10 Responses to "Constitutionally Disqualified Candidates for President of the United States of America for 2016‏"

  1. Robert Laity   Saturday, January 24, 2015 at 12:18 AM

    Parents must be citizens before their child is born on U.S. Soil. Rubio’s parents, for example became Americans after he was born making Rubio disqualified. Again, the 1790 Act was repealed. Those born abroad,even of Parents who are both Americans are NOT “Natural-Born Citizens”. If one wishes to have Children who are NBCs so that they can one day be POTUS,then one best NOT travel abroad when pregnant. It is immutable. ONLY those born IN a Country of Parents who are BOTH Citizens at the time of birth of said person’s birth is a “Natural-Born Citizen”. “Of this there is NO Doubt”-Minor v Happersett, SCOTUS.
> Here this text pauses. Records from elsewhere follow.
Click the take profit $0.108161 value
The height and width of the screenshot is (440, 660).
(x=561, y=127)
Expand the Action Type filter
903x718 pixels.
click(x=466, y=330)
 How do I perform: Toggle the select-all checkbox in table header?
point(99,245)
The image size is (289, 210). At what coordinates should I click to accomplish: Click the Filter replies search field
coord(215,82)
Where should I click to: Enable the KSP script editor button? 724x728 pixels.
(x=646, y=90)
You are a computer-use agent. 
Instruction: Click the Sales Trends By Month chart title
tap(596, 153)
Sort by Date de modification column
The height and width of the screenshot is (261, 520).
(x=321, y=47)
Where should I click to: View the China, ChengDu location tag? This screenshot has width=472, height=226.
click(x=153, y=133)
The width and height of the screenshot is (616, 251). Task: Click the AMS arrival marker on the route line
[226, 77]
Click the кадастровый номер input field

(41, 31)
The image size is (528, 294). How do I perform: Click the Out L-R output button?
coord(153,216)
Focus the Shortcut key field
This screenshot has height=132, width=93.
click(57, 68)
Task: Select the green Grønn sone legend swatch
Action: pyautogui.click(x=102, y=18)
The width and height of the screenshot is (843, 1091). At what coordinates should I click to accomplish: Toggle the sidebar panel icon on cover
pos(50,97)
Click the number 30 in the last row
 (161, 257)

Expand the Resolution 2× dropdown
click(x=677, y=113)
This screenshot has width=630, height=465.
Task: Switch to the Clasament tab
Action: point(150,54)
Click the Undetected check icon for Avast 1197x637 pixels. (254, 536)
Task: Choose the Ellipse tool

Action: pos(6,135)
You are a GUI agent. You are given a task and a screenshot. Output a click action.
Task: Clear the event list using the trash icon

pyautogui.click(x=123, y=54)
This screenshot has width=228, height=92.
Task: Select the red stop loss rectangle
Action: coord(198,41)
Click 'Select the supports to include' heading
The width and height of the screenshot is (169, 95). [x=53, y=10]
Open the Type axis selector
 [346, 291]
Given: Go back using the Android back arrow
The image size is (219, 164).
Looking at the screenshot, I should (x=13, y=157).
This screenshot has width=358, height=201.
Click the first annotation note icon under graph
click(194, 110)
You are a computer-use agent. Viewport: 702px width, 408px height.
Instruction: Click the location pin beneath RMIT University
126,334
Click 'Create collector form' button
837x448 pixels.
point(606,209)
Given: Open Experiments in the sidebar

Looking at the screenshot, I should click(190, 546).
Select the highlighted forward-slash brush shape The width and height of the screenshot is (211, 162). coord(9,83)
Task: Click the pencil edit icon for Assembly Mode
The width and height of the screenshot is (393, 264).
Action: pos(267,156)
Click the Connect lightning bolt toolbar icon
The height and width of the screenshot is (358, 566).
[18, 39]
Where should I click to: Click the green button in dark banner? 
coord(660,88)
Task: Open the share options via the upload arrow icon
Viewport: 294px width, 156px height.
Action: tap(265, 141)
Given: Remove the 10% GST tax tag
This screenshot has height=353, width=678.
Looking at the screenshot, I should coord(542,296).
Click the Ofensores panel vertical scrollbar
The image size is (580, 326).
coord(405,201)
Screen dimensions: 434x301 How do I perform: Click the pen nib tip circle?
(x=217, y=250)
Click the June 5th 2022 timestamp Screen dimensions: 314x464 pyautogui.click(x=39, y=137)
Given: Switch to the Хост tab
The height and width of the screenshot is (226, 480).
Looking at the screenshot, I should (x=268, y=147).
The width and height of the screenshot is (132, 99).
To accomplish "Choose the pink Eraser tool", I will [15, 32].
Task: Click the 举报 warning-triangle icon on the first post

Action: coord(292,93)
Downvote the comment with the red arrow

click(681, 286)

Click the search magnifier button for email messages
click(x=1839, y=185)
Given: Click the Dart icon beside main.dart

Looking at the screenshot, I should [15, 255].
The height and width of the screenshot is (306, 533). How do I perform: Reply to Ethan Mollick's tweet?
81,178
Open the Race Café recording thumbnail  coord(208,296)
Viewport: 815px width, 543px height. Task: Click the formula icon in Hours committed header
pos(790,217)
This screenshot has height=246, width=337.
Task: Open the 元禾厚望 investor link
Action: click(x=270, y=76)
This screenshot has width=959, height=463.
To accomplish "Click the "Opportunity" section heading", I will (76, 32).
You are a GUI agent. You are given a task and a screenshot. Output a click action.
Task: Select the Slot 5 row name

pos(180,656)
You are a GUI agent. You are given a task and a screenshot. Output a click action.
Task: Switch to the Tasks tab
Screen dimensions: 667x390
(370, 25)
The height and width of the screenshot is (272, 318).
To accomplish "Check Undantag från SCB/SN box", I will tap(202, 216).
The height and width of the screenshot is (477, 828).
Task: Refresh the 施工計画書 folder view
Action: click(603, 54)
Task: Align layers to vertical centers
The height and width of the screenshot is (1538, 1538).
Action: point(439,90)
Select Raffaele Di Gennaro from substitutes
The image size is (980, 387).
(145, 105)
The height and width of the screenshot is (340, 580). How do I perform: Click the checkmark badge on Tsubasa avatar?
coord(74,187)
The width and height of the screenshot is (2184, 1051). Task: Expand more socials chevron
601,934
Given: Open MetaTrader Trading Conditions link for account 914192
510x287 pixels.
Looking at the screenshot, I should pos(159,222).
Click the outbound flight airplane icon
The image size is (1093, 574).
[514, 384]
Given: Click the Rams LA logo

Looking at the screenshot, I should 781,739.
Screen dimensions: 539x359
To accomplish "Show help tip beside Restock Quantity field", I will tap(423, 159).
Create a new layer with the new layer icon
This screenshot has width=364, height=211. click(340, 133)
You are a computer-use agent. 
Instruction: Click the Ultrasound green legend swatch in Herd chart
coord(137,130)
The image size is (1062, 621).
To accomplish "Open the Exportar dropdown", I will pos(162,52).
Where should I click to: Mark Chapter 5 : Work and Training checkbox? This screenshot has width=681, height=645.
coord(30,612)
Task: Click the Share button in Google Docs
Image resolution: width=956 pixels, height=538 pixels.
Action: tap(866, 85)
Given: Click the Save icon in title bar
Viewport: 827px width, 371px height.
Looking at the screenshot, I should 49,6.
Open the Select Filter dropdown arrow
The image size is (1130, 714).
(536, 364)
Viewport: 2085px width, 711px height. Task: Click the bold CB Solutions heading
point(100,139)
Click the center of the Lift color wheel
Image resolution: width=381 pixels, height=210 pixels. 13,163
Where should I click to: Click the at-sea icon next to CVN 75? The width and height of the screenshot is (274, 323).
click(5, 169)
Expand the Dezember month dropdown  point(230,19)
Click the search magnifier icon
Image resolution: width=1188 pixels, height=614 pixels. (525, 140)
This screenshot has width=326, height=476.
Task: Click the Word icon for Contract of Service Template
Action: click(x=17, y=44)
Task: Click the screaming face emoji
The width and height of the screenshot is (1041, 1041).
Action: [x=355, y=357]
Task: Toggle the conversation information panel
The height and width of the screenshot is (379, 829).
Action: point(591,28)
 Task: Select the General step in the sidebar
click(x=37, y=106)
  2. Robert Laity   Saturday, January 24, 2015 at 12:07 AM

    Clarification: One’s Parents need not be NBCs themselves but BOTH must be American citizens at the time of birth of their child on U.S. Soil.

  3. Robert Laity   Friday, January 23, 2015 at 11:58 PM

    There need be NO “Congressional Act” or “Staute” to define what the term “Birth in a Country”. or “Of Parents who are citizens”. Birth in a country constitutes Jus Soli or “of the soil”. Birth of Parents who are themselves American citizens constitutes American “Jus Sanquinis” or “of the blood” of Americans. These are not “Red Herrings”. These the natural state of PURE Citizenship in a country. One born IN a Country to Parents who are themselves citizens can only be and are Natural-Born Citizens. The 1790 Act was repealed. It mistakenly considered persons born “beyond the seas” as NBCs. To be an NBC requires that one be born ON the country’s soil IN ADDITION TO having been born of Parents who are BOTH Citizens of said country themselves. Those with mere “Jus Soli” are Citizens but they are NOT NBCs unless BOTH their parents also were at the time of birth of said person. NBCs are Constitutional “Citizens” as opposed to Statutory “Citizens” under Article 1, Sec 8.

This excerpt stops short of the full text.